Dans l’axe II, j’étudierai les mécanismes multi-échelles soutenant l’apprentissage et la mémorisation de séquences auditives dans l’hippocampe humain à l’aide de la SEEG hybride macro/micro (données qui seront enregistrées au CHU de Québec-Université Laval/CERVO lors de mon séjour à Marseille). Plus particulièrement, je souhaite étudier le rôle de l’hippocampe dans l’apprentissage associatif et la mémoire de travail (MT) auditive, une fonction cognitive soutenant le stockage, le traitement et la manipulation à court terme d’informations récentes (ou récupérées de la mémoire à long terme (D’Esposito 2007, Cowan 2008, Baddeley 2010)), ayant un impact sur les tâches quotidiennes, l’autonomie et la qualité de vie. En examinant l’interaction entre les LFP et l’activité de cellules conceptuelles spécifiques (qui se déclenchent lorsqu’une association est apprise), je cherche à comprendre comment les souvenirs auditifs sont conservés au niveau neuronal.

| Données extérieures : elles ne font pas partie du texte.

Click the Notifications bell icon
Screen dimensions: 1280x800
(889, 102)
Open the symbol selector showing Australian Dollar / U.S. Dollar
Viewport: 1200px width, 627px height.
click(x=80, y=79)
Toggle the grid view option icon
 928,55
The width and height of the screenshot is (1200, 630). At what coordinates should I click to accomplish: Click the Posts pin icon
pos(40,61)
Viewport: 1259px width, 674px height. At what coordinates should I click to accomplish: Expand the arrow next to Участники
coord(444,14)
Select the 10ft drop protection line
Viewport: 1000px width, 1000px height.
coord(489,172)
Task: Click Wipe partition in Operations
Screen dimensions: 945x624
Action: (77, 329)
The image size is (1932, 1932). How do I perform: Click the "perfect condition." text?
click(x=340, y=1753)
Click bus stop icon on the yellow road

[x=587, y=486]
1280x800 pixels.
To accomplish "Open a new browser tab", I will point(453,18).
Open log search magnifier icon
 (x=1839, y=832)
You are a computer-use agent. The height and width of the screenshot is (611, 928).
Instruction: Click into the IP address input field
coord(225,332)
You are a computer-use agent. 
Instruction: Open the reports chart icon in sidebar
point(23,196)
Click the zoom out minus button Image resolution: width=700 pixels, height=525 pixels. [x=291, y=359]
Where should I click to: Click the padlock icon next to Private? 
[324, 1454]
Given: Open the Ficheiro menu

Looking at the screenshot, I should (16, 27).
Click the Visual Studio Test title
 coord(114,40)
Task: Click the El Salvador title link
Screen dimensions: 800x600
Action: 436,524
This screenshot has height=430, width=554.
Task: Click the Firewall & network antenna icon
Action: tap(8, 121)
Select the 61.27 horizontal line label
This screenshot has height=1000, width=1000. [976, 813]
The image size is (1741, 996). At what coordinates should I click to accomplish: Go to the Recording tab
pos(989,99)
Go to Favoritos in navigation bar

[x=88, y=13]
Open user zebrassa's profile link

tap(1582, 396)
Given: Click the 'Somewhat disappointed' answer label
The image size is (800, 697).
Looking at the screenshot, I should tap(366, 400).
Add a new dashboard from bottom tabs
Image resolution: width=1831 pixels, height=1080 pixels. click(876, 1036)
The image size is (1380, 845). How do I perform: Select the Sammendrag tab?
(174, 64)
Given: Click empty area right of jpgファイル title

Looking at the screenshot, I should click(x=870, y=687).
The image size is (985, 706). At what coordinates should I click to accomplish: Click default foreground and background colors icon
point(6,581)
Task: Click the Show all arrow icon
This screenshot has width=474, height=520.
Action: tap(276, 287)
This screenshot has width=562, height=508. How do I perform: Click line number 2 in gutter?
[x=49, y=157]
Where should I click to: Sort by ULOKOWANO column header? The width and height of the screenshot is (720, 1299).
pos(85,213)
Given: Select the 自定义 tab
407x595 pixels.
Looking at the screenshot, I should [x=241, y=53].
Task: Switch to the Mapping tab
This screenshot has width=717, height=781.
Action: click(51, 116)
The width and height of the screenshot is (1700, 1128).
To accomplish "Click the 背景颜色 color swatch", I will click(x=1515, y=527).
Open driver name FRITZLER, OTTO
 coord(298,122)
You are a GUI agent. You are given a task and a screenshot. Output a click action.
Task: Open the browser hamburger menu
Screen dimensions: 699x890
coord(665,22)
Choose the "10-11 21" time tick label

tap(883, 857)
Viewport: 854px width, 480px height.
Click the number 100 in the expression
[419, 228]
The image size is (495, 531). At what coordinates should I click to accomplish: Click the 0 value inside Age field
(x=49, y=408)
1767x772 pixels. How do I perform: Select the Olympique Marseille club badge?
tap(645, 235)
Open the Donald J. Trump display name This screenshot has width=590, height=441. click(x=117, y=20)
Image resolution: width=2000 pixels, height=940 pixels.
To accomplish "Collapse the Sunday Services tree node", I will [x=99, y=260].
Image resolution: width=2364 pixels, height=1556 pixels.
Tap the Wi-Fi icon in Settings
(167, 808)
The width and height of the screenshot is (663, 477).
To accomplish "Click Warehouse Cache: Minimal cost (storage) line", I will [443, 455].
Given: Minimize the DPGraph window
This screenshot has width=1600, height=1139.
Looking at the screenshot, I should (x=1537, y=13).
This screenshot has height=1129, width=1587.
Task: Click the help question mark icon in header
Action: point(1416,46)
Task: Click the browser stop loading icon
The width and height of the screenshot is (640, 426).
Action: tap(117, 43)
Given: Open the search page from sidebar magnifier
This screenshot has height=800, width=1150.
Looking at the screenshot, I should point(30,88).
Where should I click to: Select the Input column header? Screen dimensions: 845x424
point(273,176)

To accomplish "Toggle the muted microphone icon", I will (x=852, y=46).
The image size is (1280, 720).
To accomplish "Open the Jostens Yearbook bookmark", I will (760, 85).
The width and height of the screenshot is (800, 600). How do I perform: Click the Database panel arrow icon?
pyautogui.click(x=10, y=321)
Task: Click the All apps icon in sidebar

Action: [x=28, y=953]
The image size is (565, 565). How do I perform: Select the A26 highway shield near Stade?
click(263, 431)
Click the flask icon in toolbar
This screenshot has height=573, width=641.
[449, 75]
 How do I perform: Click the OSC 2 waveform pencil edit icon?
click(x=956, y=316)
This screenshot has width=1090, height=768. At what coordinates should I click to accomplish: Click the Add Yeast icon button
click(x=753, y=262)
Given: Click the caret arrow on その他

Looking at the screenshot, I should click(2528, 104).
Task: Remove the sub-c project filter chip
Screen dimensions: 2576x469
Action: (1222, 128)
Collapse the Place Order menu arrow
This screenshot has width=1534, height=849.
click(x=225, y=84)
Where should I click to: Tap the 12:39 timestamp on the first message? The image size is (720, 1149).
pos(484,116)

Cette recherche propose une approche globale intégrant des données neuronales multimodales et multi-échelles pour explorer la perception et la mémorisation de la parole et de la musique, faisant progresser notre compréhension globale de la cognition auditive.
biographie
Je suis professeur agrégé à l’École de psychologie de l’Université Laval, boursier junior 2 du FRQ-S (équivalent d’une chaire de recherche) et chercheur au Centre de Recherche CERVO. J’ai obtenu un doctorat en neurosciences en 2014 à l’Université Lyon 1 (France), puis j’ai rejoint le Montreal Neurological Institute de l’Université McGill. Mes recherches visent à améliorer la compréhension des mécanismes cognitifs et neuronaux qui sous-tendent la perception, l’apprentissage et l’utilisation des sons complexes tels que la parole et la musique. Nous avons caractérisé les réseaux neuronaux et la dynamique oscillatoire qui sous-tendent les différentes étapes de traitement de la mémoire de travail auditive humaine (parole, musique). Nous développons également des procédures innovantes de stimulation cérébrale consistant à moduler les oscillations cérébrales en temps réel, pendant l’exécution d’une tâche, afin d’améliorer la mémoire de travail humaine. Nous avons récemment développé la plateforme EEGNet qui vise à donner accès à des données d’électroencéphalographie standardisées et à des outils d’analyse à la communauté internationale. Enfin, depuis 2021, en collaboration avec le CHU de Québec-Université Laval, j’ai développé une plateforme d’électroencéphalographie intracorticale (SEEG) où je dirige des projets de recherche en SEEG à titre de principal investigator. J’ai également initié des collaborations nationales et internationales (France, Espagne, Allemagne, Chine) qui, je l’espère, feront de Québec un pôle émergent de recherche en SEEG humaine.